**Exercise directions:** Using the data below, copy out all lines with the word "width".

[Dataset entries]
* * * * * * * * *

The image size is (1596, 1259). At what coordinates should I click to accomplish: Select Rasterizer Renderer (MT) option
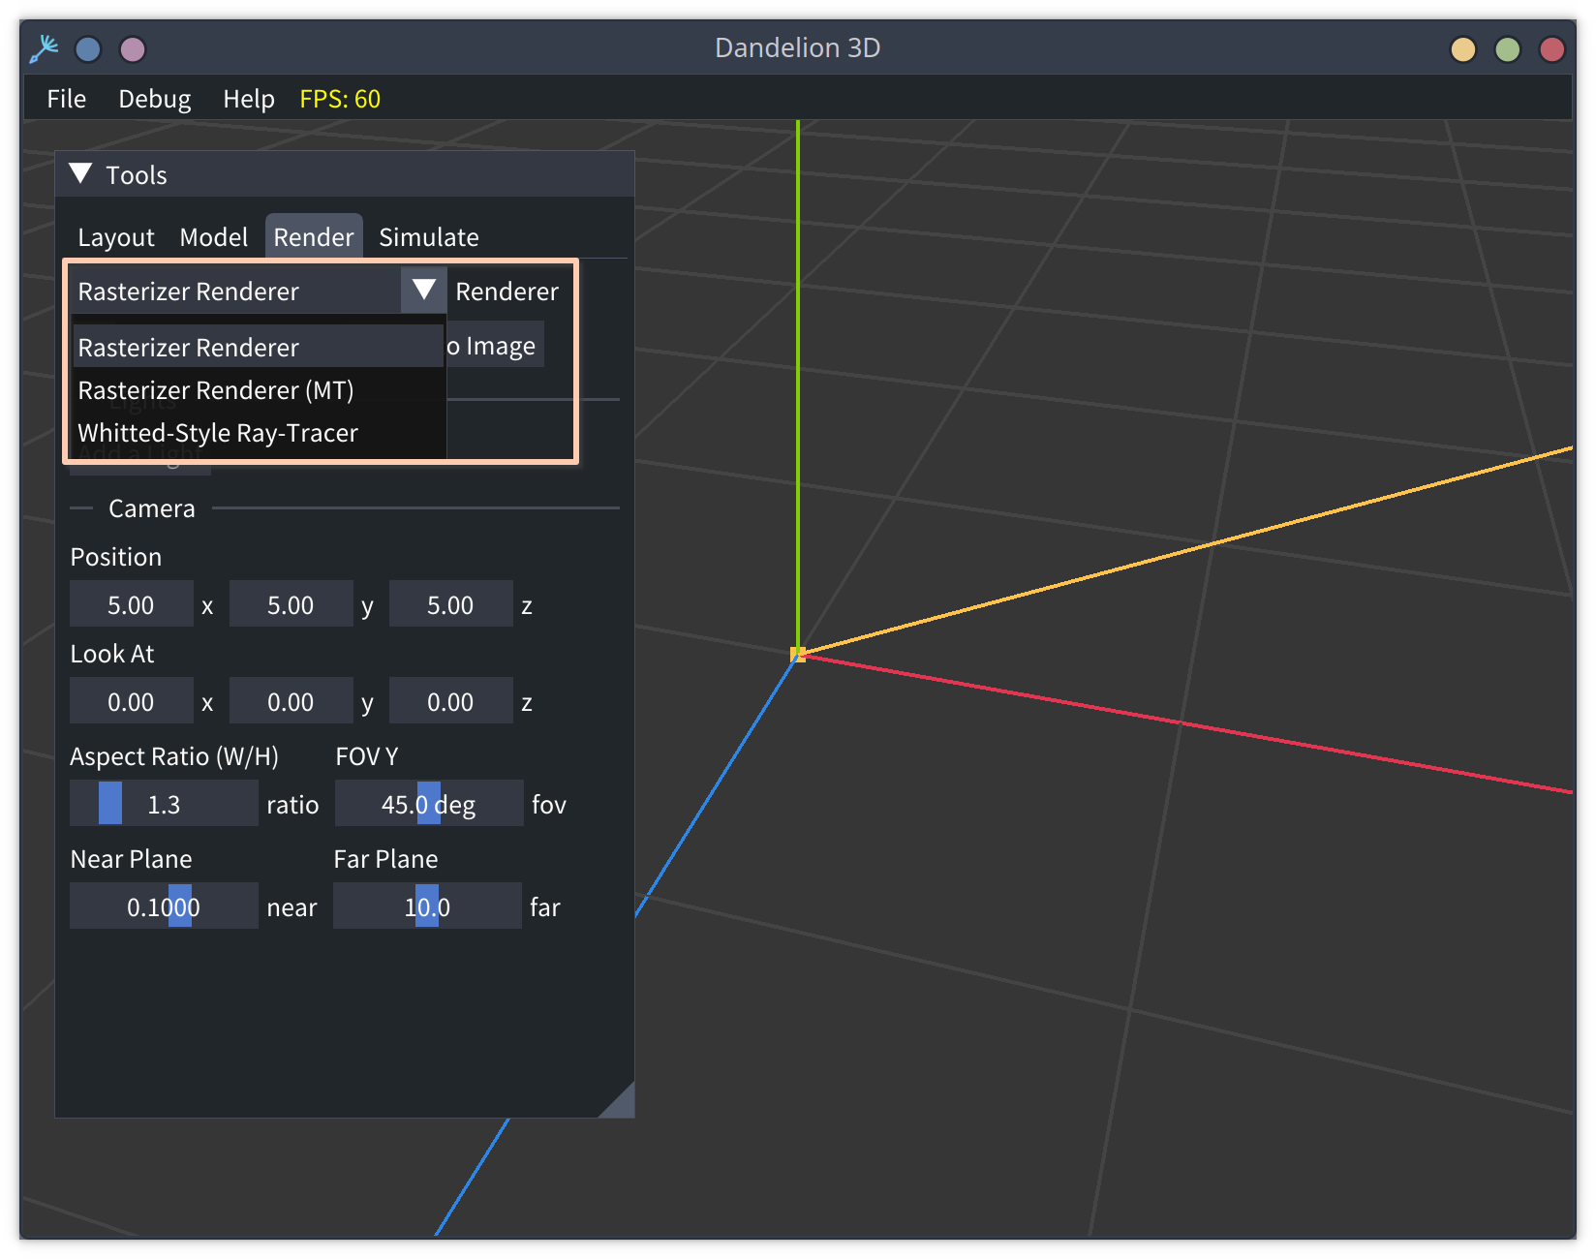[215, 390]
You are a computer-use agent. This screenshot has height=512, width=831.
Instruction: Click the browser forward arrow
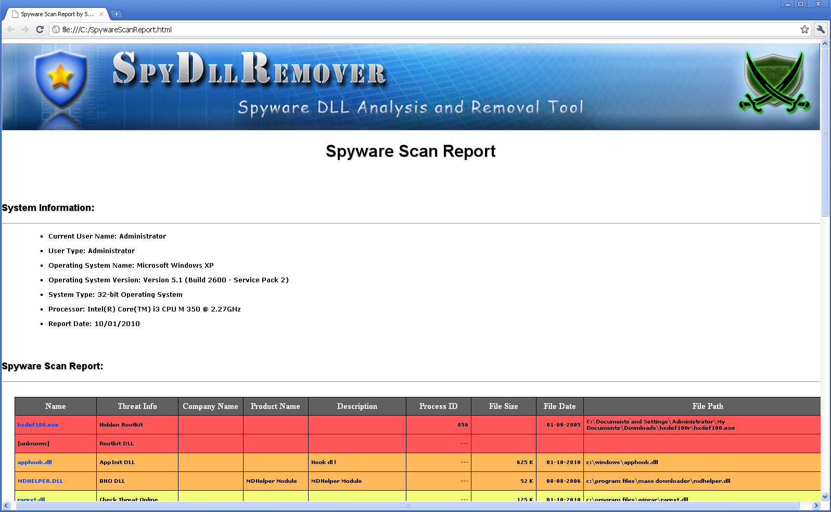(25, 30)
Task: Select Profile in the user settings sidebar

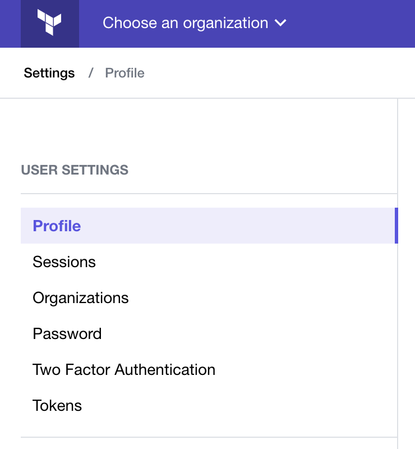Action: tap(57, 226)
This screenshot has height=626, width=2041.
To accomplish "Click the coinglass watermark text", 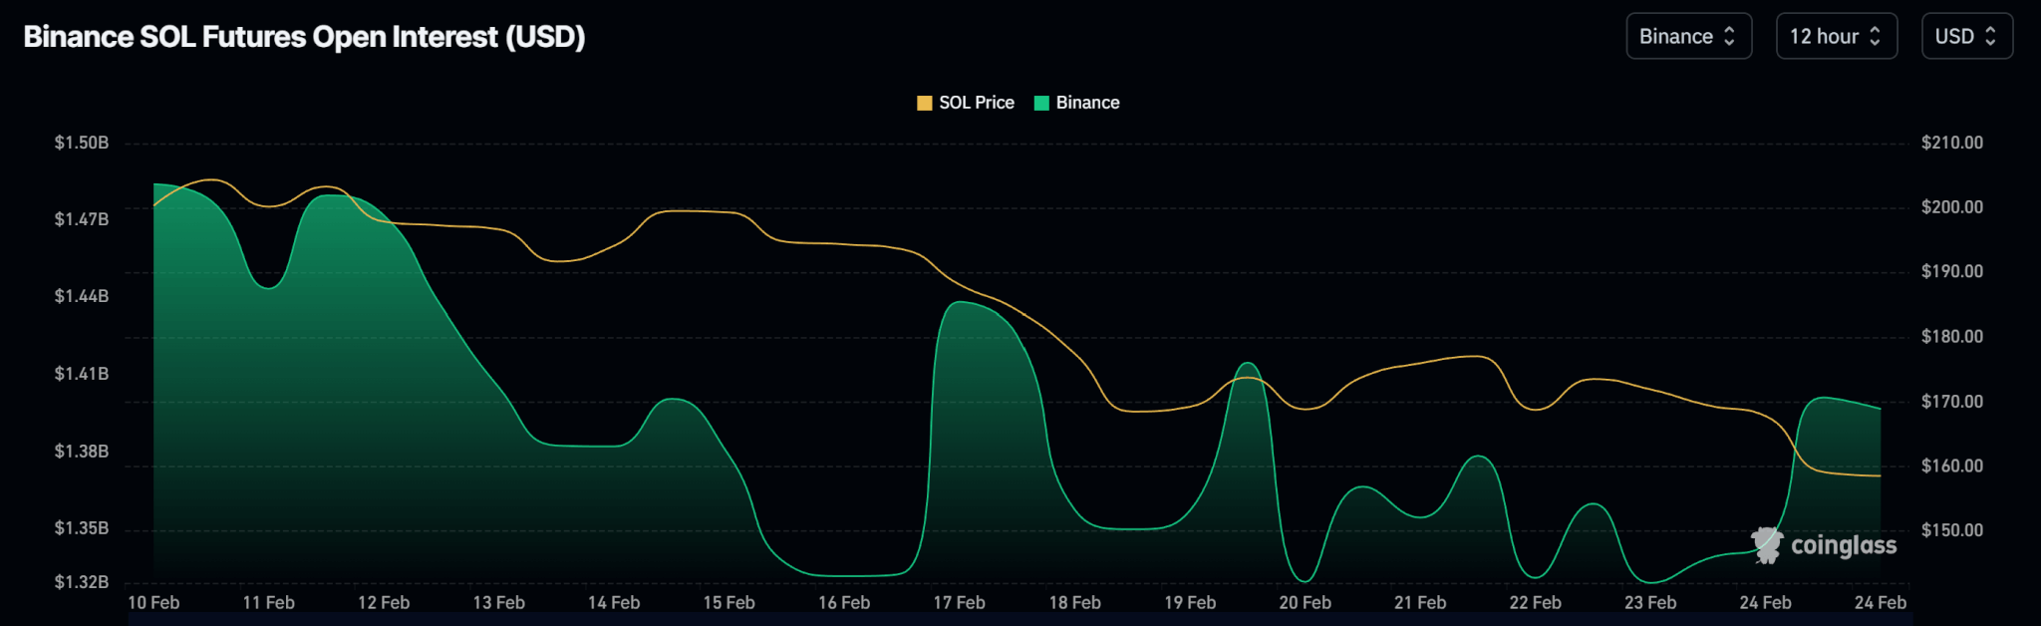I will (1843, 545).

* * * * * * * * *

**Answer area:**
You are a computer-use agent. This screenshot has height=512, width=831.
This screenshot has height=626, width=2041.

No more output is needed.